Владимир постоял, поднял ножницы, отер и снес в комнату. Вышел за калитку, огляделся: Алексея и след простыл.

Владимир побежал по улице, на углу столкнулся с Николашей. Тот давно не наведывался.

– Куда ты? – сказал Николаша, явно за эти месяцы вытянувшийся. – Алешка дома?

– Нет. Нет. Ушел. – И побежал куда глаза глядят, к Волге, лишь по пути сообразив, что Николашенька, наверно, шел к ним и это свинство, что так встретил брата, не пригласил, не повел домой.

Прибежал, стал над обрывом. Волга шумела под ногами, мутная, черная, голодно, зло облизывала камни, отбрасывая пену.

Давно ли заявился Алешка с Каспия, и он так несказанно, сам того не ожидая, обрадовался ему? Зачем же все так складывается? Может, нет у него, Володьки, цели в жизни? Может, он и вообще нестоящий, дрянь-человек и ему жить не следует?

Он смотрел на пенящиеся волны реки, пока не застыли ноги. Вернулся в надежде захватить Алексея дома, но напрасно…

Пришла мать, развела огонь в печи, а он взялся за «Овода», начатого еще накануне, устроился на кровати, поближе к теплу.

– Почитай вслух, – сказала мать. Она знала содержание книги.

Он начал читать, а ожидание таилось в нем, и едва стукнула дверь, он напрягся. Алексей, ничего не сказав, уселся в конце кровати, стал слушать, а он не успел разглядеть, что же у Алексея там, на спине, обсохло ли пятно?

Он дошел до последней главы из жизни Овода. Голос его задрожал. Мать оглянулась на него. Удивляясь себе, он передал книгу Алексею. Алексей спокойно продолжил чтение. До конца.

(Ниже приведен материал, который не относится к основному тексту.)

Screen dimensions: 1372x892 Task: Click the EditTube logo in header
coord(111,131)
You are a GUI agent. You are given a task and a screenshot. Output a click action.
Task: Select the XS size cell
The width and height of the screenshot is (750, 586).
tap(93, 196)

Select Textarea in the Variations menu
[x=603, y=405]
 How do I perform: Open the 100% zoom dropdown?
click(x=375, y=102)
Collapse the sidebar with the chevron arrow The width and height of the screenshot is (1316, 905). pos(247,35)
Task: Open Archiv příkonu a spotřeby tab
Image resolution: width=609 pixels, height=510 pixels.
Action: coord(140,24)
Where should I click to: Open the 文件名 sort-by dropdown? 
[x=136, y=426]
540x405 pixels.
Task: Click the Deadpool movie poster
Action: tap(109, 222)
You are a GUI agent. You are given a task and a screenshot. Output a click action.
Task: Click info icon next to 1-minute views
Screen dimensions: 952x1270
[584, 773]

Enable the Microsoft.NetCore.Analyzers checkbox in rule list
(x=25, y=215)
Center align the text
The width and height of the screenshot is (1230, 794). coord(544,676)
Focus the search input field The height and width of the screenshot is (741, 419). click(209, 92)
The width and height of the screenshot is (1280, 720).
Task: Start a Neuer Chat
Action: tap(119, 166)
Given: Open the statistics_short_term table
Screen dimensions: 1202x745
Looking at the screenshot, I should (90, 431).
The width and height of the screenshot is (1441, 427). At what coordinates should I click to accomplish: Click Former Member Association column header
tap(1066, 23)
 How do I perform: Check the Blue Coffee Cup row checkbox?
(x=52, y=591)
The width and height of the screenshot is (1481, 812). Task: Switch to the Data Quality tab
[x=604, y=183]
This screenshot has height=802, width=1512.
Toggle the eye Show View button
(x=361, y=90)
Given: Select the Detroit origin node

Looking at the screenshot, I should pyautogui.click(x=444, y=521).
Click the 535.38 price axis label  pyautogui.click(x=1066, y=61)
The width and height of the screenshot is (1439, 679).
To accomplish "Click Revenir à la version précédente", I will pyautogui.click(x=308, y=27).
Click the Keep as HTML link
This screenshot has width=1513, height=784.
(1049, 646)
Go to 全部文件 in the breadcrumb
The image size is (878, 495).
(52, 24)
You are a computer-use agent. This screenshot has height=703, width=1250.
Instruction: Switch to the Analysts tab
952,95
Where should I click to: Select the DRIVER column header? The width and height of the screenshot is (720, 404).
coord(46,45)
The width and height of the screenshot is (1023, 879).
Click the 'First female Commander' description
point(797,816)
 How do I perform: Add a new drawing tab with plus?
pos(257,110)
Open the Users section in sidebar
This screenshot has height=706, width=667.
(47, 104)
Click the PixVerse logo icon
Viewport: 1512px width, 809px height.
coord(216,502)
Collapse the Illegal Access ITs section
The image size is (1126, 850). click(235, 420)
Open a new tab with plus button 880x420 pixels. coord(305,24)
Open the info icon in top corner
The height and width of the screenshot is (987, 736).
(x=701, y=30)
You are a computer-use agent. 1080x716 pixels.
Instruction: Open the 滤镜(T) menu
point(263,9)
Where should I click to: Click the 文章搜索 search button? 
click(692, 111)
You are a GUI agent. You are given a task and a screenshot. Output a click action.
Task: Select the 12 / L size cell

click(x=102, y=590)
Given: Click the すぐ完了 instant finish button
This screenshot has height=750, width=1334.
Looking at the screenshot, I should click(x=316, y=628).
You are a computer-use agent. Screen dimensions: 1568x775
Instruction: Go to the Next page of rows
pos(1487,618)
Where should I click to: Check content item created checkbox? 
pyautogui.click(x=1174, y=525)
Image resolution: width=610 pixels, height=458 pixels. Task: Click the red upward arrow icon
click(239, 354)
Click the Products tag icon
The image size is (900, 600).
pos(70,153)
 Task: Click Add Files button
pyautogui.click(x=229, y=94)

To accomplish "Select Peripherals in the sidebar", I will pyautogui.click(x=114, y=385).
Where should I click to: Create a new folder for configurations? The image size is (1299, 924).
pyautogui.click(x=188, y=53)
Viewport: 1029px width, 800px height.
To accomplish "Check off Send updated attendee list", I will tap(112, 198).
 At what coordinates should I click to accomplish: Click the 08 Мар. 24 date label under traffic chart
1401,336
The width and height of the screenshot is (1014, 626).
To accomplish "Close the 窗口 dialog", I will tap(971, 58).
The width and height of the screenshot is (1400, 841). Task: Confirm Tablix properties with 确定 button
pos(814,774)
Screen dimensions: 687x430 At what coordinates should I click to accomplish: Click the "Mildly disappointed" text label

– Сейчас сядем ужинать, – сказала мать. – Мойте руки.

Алексей пошел в детскую, Вовка за ним. Остановясь на пороге, но прикрыв за собой дверь, Владимир спросил:

– Ну как?

– Ничего, – сказал Алексей. – Мне Симка перевязала. Где-то нашла бинты. – Он снял с себя рубаху: через широкую грудь и спину, в два-три слоя белым обручем – бинт. Под лопаткой бугорок, просвечивает желтым.

– Йодом смазала?

– Смазала и ватку подложила, – ответил Алексей, натягивая на себя старую отцовскую гимнастерку.

– Если хочешь, ударь меня… изо всей силы! По роже!

Алексей лишь посмотрел на него, усмехнулся. Володя облегченно перевел дыхание.

4

Володя преодолел себя и стал ходить на веранду к Шурочке, в первый этаж, принимать участие в играх, подставлять голову под Шурочкины удары, как это делал Степка, и с течением времени Шурочка простила ему грубые слова. Она стала доверчива с ним. Иногда даже отдавала ему преимущество перед Степкой, прохаживалась с ним по двору.

Однажды вечером, когда матери ее не было дома, она позвала его к себе. Подошла, как какая-нибудь царица Савская, и положила ему руки на плечи. Это ему не понравилось. Рядом с недетским влечением в нем проснулся непостижный страх, и что-то протестовало против этой комнаты и Шурочкиных дерзких рук. И он сказал:

– Я пойду, пожалуй. Мамка заругает.

Она убрала руки:

– Ну, иди. Моя мама тоже, наверно, скоро придет. – И на пороге, открыв ему дверь: – Мы с тобой еще маленькие, правда? Приходи играть. У меня новый песенник есть.

…Возвращаясь из школы, Володя нашел перед воротами Крепости серебряную монету. И на следующий день нашел. И теперь стал их искать, ибо уверовал в чудо, в существование несчастных гуляк, которые именно здесь разбрасывают серебро. И удивительное дело, почти каждый день находил, пока наконец ненормальные гуляки перестали сорить деньгами. Или удача покинула его. Или он исчерпал клад.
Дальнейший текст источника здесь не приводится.